Motorists should be punished for speeding even if they are just 1mph over the limit, Britain’s road policing chief said last night. In a dramatic warning of a huge crackdown on drivers, Chief Constable Anthony Bangham said the days of the ‘soft’ treatment of offenders must come to an end.
He called for the scrapping of the 10 per cent ‘buffer’ over the signposted limit that most police forces allow, and also claimed that speed awareness courses were being used too widely. Signalling a radical departure from the status quo, Mr Bangham said the courses should be reserved for those only marginally over the limit.
Everyone else should get fines and points on their licence, and he added that traffic officers should stop being ‘apologetic’ for handing out speeding tickets – and speeders should stop ‘whingeing’ about being caught. However, critics warned such a hardline approach risked alienating motorists and making them feel ‘victimised’.
One MP said a zero tolerance policy would only ‘make criminals of good drivers’. Motoring chiefs warned that such a policy could even prove harmful – with drivers’ eyes ‘glued’ to their speedometers instead of the road. Recent research by some councils has suggested that lower speed limits of 20mph in town centres barely reduced driver speed – and in some cases had made roads more dangerous.
Mr Bangham is the National Police Chiefs’ Council lead on road policy. His comments are significant because many chief constables will take their lead from him.
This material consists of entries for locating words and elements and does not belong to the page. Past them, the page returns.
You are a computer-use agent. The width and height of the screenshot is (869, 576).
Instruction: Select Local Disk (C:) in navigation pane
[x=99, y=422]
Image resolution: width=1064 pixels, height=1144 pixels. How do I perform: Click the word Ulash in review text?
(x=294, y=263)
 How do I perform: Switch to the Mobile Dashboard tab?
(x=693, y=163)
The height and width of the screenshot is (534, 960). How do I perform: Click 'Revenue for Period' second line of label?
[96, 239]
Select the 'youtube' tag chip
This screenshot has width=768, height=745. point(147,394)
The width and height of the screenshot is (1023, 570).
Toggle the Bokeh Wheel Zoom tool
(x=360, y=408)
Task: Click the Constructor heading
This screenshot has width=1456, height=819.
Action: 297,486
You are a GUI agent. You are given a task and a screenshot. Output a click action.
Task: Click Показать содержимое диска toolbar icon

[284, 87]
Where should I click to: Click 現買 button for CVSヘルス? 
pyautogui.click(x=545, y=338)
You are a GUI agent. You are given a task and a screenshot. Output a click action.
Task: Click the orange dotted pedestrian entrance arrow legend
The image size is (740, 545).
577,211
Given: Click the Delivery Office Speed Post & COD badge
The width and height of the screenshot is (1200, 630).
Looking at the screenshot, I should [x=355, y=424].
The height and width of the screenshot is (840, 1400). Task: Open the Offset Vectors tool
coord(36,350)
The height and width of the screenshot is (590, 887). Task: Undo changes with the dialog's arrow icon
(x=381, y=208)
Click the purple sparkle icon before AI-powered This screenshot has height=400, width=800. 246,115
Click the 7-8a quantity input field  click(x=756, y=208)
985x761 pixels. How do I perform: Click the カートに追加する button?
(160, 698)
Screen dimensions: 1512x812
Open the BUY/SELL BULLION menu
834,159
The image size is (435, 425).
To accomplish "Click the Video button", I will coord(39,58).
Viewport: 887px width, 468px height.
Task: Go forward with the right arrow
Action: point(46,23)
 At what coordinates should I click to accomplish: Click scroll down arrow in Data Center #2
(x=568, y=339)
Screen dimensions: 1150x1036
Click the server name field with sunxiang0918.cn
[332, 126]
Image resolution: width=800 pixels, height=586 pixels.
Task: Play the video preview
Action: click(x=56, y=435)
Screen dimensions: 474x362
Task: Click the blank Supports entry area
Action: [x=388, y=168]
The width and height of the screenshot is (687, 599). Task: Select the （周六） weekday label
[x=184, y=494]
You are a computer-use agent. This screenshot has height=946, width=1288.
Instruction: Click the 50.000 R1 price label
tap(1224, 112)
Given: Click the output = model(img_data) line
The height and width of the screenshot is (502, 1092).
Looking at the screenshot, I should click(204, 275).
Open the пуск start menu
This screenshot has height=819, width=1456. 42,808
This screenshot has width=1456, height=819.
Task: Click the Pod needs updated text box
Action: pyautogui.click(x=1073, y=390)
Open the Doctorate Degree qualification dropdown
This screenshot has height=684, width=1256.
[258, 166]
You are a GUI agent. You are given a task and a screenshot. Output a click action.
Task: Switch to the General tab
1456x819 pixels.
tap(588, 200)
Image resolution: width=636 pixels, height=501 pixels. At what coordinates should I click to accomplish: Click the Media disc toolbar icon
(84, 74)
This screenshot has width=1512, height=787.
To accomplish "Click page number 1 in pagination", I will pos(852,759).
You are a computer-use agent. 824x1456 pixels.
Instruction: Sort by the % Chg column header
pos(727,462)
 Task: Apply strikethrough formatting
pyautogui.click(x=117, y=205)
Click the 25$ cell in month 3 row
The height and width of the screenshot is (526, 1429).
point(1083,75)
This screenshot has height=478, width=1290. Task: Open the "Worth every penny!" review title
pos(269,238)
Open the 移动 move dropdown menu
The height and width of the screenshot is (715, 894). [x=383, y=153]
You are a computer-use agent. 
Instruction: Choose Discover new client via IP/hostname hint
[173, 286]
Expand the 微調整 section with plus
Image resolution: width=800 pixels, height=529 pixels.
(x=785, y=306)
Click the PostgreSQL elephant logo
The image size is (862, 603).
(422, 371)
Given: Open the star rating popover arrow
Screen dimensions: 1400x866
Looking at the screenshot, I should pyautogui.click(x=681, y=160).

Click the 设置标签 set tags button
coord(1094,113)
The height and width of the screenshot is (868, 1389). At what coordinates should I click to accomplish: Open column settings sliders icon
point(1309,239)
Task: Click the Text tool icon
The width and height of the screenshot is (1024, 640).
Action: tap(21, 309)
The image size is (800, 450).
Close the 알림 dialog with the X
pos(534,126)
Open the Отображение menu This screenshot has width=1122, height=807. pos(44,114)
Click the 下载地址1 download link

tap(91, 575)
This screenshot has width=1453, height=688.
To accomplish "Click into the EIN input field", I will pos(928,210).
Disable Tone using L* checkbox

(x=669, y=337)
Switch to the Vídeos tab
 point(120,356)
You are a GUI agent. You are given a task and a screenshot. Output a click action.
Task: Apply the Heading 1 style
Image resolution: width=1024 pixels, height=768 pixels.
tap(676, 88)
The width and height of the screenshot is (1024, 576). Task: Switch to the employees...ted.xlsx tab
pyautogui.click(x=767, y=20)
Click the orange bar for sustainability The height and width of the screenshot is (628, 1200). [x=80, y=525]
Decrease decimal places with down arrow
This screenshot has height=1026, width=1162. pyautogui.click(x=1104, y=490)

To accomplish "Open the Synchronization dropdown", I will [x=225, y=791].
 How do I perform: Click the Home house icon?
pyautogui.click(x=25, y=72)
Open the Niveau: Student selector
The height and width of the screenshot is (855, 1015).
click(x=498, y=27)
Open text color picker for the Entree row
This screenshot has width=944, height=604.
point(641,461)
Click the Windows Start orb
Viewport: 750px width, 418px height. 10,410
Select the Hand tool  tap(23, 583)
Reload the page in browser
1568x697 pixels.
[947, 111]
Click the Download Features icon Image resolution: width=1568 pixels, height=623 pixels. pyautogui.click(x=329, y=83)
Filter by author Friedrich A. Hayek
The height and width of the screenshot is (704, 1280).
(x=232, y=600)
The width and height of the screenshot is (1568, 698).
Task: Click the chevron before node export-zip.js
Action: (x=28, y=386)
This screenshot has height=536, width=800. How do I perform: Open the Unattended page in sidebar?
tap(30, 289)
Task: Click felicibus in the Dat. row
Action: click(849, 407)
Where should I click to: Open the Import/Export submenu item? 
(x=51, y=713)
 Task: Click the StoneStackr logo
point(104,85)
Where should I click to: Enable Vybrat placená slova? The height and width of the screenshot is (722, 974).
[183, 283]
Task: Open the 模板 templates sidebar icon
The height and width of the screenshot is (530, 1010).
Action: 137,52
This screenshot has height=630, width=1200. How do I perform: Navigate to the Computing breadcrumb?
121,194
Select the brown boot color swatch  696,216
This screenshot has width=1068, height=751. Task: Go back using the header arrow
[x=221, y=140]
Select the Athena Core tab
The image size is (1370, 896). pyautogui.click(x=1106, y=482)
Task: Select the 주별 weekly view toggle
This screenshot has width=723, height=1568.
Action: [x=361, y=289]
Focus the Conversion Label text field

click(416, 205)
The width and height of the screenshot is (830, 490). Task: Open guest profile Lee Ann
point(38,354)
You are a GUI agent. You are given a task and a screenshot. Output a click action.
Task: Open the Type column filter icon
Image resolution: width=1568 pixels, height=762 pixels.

The West Mercia chief’s speech comes after figures showed a rise in road deaths. Current police guidelines state motorists should not be stopped if they are caught driving up to 10 per cent over the speed limit. They also are given an extra 2mph allowance above this level. This leeway, which also applies to those caught on camera, is equivalent to being allowed to travel at 68mph in a 60mph zone or 35 mph in a 30mph zone.